We are RV camping with our pooch just after Christmas.  Her first camping trip.  Husband will be golfing - Daughter and I will be walking and/or hiking.  Do you know of any hiking trails that would allow us to I bring my dashchund?

Also, staying at Rancho Sedona Camprground.  We reserved a spot on the creek.  Any firsthand knowledge of the park in winter?  The creek does run - not freeze, yes?


----------



## Jestjoan (Dec 16, 2009)

http://www.bringfido.com/attraction/trails/city/sedona_az_us/


----------



## Jestjoan (Dec 16, 2009)

http://www.trails.com/activity.aspx?area=15285


----------



## Red Rox (Dec 16, 2009)

The above links are good. A couple of tips though. Keep your dog close by. If he/she is smaller than 50lbs, I'd advise using a leash and keep a sharp watch. Coyotes have been known to attack dogs even larger than they are. And they'll snatch a dog right off a leash at your side. I have friends who have had this happen to them. I personally had two of my Yorkies killed by a coyote when they stepped out of my front door in our residential neighborhood. There is nothing more heartbreaking than losing a pet this way. Trust me. 
We've also had dogs attacked and killed by local mountain lions, again in residential neighborhoods. 
Several dogs have had to be destroyed after hiking with their owners in the PHX area due to dehydration and damage to their paws. Cactus and rocks are ever present dangers and the animals won't tell you if they are thirsty or injured. They just want to be with you.
We all love our dogs and want to share much of our lives and time with them. But please be careful when hiking with your pet in Arizona.


----------



## Fletcher921 (Dec 17, 2009)

Will do Red Rox - Thank you for the warning,  I really appreciate it.  We are serenaded with coyotes most every night here in San Diego as well.  Not to many cats in our neighborhood as a result.  It just didn't even occur to me that they'd be there too - duh!  We will keep our sweetheart close by and on a leash.
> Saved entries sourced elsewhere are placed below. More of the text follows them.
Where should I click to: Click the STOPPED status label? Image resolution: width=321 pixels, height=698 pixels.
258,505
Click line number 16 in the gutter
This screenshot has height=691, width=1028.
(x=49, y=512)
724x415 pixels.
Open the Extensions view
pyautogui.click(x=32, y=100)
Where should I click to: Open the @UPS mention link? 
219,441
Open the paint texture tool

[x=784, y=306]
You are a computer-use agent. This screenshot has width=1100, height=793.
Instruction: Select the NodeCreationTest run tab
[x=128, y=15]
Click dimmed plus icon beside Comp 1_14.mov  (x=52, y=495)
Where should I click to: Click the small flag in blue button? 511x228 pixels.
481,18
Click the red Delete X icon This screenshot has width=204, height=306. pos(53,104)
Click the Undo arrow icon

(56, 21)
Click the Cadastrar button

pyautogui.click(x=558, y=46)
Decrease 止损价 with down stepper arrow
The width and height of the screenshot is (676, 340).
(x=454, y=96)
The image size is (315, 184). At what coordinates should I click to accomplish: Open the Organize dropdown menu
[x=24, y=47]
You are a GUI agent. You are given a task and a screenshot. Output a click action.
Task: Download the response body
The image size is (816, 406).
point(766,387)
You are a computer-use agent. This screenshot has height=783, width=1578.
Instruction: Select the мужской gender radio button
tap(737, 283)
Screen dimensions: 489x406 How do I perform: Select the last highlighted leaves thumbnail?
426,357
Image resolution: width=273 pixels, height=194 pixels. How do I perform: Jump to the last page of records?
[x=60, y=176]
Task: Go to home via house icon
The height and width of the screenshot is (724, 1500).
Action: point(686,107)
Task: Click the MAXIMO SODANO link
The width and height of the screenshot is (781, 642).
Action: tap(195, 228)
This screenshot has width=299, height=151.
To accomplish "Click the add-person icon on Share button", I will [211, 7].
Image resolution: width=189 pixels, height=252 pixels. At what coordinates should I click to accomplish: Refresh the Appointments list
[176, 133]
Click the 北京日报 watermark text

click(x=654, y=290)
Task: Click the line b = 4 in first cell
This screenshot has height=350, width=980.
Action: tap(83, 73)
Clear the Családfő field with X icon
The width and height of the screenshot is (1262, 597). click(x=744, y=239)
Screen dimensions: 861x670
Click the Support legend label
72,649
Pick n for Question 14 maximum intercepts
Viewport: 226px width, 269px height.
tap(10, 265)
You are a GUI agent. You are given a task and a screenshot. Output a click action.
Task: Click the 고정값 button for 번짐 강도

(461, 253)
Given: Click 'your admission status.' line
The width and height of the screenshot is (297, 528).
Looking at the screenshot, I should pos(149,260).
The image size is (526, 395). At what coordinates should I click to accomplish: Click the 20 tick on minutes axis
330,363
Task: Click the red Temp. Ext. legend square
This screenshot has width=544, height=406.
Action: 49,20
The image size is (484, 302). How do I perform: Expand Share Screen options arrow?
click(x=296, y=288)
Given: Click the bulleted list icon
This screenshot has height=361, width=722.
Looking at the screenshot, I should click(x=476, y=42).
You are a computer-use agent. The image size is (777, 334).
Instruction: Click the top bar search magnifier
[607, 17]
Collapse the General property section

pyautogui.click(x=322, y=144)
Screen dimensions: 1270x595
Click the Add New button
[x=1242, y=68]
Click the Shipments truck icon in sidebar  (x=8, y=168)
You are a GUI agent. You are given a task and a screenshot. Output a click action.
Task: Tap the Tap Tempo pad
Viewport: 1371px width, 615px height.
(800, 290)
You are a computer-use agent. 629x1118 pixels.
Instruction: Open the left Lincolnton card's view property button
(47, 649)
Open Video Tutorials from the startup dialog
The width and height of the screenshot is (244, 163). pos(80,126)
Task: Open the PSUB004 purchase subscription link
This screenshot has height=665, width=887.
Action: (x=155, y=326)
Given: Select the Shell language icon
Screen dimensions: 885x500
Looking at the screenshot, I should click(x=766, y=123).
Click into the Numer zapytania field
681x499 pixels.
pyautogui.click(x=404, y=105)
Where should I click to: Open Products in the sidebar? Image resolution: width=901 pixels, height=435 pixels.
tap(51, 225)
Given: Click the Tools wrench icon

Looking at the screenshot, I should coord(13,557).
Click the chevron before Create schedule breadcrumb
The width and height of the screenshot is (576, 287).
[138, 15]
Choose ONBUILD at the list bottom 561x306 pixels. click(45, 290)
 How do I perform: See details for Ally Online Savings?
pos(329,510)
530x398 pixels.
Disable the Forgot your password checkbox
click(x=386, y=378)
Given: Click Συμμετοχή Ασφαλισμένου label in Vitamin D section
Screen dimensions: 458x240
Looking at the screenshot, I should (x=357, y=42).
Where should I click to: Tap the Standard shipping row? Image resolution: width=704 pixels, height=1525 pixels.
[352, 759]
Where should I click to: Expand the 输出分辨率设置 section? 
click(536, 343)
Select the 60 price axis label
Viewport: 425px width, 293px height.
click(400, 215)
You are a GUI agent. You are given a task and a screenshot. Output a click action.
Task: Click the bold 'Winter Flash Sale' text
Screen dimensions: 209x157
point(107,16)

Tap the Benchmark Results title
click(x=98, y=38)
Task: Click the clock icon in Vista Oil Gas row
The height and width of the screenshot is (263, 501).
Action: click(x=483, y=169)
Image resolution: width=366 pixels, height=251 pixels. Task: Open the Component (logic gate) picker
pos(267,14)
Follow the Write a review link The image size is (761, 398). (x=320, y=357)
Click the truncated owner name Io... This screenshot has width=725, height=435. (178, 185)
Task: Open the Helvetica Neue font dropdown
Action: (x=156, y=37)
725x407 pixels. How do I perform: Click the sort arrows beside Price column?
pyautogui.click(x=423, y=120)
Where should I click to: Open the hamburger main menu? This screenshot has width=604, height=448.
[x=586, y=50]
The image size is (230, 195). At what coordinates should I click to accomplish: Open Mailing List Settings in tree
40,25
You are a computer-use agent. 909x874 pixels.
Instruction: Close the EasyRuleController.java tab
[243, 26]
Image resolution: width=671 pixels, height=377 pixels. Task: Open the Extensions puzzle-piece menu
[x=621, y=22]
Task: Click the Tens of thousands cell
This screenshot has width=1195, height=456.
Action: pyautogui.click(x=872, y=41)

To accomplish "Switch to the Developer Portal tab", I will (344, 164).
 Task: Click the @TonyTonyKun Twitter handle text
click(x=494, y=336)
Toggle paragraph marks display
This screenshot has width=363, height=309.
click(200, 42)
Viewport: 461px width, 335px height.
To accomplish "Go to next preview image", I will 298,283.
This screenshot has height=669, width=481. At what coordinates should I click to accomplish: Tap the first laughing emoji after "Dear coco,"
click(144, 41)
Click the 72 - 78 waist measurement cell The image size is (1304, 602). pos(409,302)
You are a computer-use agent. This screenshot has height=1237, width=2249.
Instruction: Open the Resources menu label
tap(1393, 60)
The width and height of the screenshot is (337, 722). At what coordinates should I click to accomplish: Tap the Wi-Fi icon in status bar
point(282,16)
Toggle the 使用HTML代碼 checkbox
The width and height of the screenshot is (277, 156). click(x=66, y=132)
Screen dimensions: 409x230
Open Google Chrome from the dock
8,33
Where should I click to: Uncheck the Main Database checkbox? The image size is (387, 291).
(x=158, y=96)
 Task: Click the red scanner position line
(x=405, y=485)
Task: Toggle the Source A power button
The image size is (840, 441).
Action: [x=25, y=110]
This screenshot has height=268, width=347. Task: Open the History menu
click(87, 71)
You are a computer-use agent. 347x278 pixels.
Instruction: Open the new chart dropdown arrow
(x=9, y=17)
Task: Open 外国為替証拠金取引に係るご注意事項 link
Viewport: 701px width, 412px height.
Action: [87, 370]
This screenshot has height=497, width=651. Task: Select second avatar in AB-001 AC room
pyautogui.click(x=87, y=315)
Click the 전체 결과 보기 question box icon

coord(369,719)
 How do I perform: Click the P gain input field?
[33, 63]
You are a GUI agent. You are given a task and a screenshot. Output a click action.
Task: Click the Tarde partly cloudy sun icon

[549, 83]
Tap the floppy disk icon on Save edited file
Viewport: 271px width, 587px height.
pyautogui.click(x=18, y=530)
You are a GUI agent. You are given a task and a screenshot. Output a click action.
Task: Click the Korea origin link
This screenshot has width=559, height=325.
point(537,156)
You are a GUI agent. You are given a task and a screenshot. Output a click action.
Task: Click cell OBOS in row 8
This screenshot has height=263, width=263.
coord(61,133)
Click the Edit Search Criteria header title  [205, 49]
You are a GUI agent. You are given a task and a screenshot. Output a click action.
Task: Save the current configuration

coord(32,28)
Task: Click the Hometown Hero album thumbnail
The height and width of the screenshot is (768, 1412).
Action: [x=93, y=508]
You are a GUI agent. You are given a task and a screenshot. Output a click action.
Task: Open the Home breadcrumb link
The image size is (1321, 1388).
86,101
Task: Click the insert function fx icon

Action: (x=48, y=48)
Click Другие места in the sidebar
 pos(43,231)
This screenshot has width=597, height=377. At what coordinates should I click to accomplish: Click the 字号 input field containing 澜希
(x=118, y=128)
I'll look at those two trails - Huckaby and Margs Draw.  Does Slide Rock park actually have trails?


----------



## Red Rox (Dec 17, 2009)

Slide Rock SP is more about the creek. There's a big orchard and places to run and play, but not really any trails that I know of. I avoid the place because of all the people. Although now it's not busy. Way too cold. But you still have to pay a fee to enter. Just buy a Red Rock Pass and go hike on forest land


----------